Private Universities: Changes in law to streamline trustee boards
Under the existing law, a private university can have nine to 21 members in its trustee board. The proposal to have a third of the trustee members from educationists is aimed at creating a congenial academic atmosphere at the private institutions, said officials of the education ministry and University Grants Commission.
The draft proposes that a trustee will not take financial benefits for attending any meeting as well as for other university-related activities. Also, the trustees and their family members will not hold any offices of profit at a university, it says.
The other major changes in the draft include empowering the government or the UGC to appoint observers at private universities if there arises any situation that may hamper academic activities.

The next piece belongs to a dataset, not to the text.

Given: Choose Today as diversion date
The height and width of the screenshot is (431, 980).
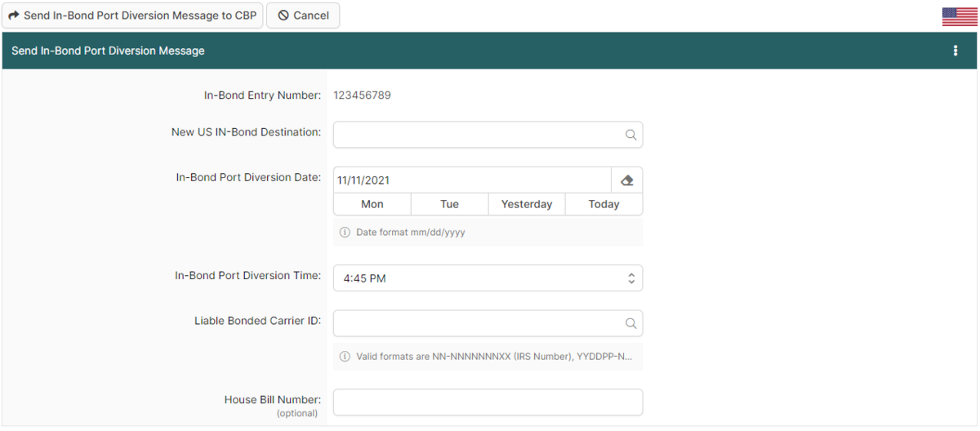Looking at the screenshot, I should click(604, 204).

A five-member committee led by UGC member Professor Biswajit Chanda prepared the draft and submitted it to the education ministry. The committee was formed by the ministry following a recommendation from the parliamentary standing committee on the ministry.

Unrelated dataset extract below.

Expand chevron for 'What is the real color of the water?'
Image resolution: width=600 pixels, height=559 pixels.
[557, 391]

"The new amendments aim to bring more transparency to running non-government universities," Biswajit Chanda told The Daily Star on Thursday.

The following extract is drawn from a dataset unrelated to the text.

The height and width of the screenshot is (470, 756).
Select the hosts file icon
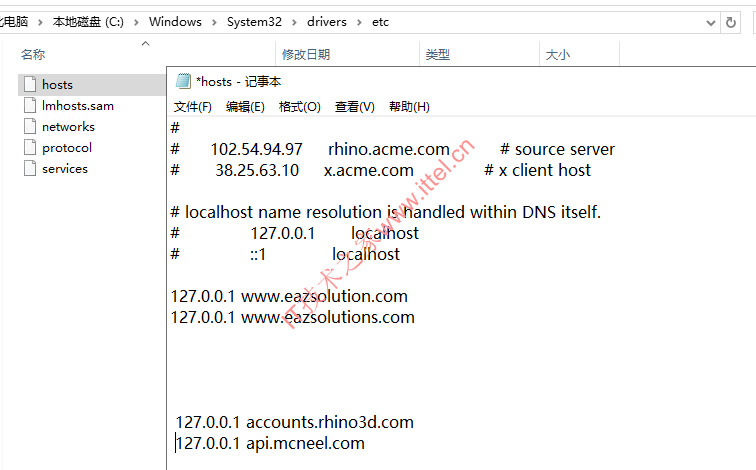click(30, 84)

Explaining the reasons for amending the existing act, the draft says, "It is a matter of concern that the trend of corruption, nepotism, and academic, financial and administrative irregularities at private universities has increased alarmingly in recent times."
It says empowering universities as well as the UGC, and enforcing laws strictly is necessary to establish good governance at private universities.
The Secondary and Higher Education Division of the education ministry is likely to hold an inter-ministerial meeting on Tuesday to finalise the draft, said Abu Yousuf Miah, additional secretary of the ministry.
Currently, there are 112 private universities in the country. The first private university was established in 1992 through a law, which was amended in 2010 to meet a growing demand for higher education.
ACADEMICS AND OBSERVERS
According to the draft, there will be no change in the trustee board of a private university without UGC recommendation and government approval. If needed, the UGC or the government can appoint observers at the universities.
Academics at the trustee board will be able to play a positive role in enriching academic atmosphere and research of the university, said Biswajit.
"Appointment of observers will take place only when the university administration faces a crisis period, or is marked by a lack of order, or on the brink of closure. On many occasions, the authorities appoint observers in banking and other sectors," he added.
UGC and education ministry officials say many universities have virtually turned into family businesses. "If a third of trustee members are academics, there will be a balance at the board. It will also reduce the chance of corruption," an UGC official said, wishing not to be named.
UGC officials have pointed out that on many occasions the "profiteering attitude" of trustees created a "non-congenial" academic atmosphere. They have said most of the trustees at private universities are businessmen and politicians, and that some of them are educationists.
"I think the decision of having more academics at trustee boards is a good one. That trustees cannot hold offices of profit is also positive. Many trustee board members do not act responsibly; they want to take some benefits," said former UGC chairman Prof Nazrul Islam.
Contacted, Association of Private Universities of Bangladesh (APUB) Chairman Sheikh Kabir Hossain said, "If the educationists invest in the university, there are no objections regarding the matter. They themselves can invest or the government can invest on their behalf."
About the appointment of observers, he said observers are usually appointed in companies when they face losses.
"But private universities are non-profit, there is no reason to appoint observers at these institutions. Each university has a syndicate with representatives of the chancellor and the UGC, who act like observers," Hossain said.
Usually, trustee board members do not take a sitting allowance. Trustees and their families should not hold offices of profit at universities as it is a conflict of interest, he added.
MORE SPACE, MORE RESERVE FUND
The draft amendment proposes that a private university will get approval if it has an area of at least one lakh square feet, whether owned or rented. Currently, a private university can have approval if it has at least a 25,000 square feet space.
It says a private university should have at least five acres of land to establish a permanent campus. But this provision will not apply to universities that were set up before the proposed amendments are enacted. Currently, a university needs at least one acre of land for permanent campuses in Dhaka and Chattogram metropolitan areas, and two acres in other areas.
As for a reserve fund, the draft says a private university in Dhaka and Chattogram should have Tk 8 crore, a university in other metropolitan cities Tk 5 crore, and a university in other places Tk 3 crore. Under the existing law, reserve fund for universities in Dhaka and Chattogram is Tk 5 crore, for those in other metropolitan cities Tk 3 crore, and for those in other places Tk 1.5 crore.
The new draft also proposes that maternity leave for female teachers, officers and employees should be fixed in line with the latest government order and there should be a guideline for study leave of teachers.
NO CHANGE OF TUITION FEES
Under the existing law, private universities can fix tuition and other fees taking into consideration the socio-economic conditions, after securing approval of the UGC.
The draft amendment retains this provision but adds that universities will need to take approval before bringing any changes to the existing fee structures. The universities will not be able to change fees that were fixed during enrolment of students to a course till the completion of the said course.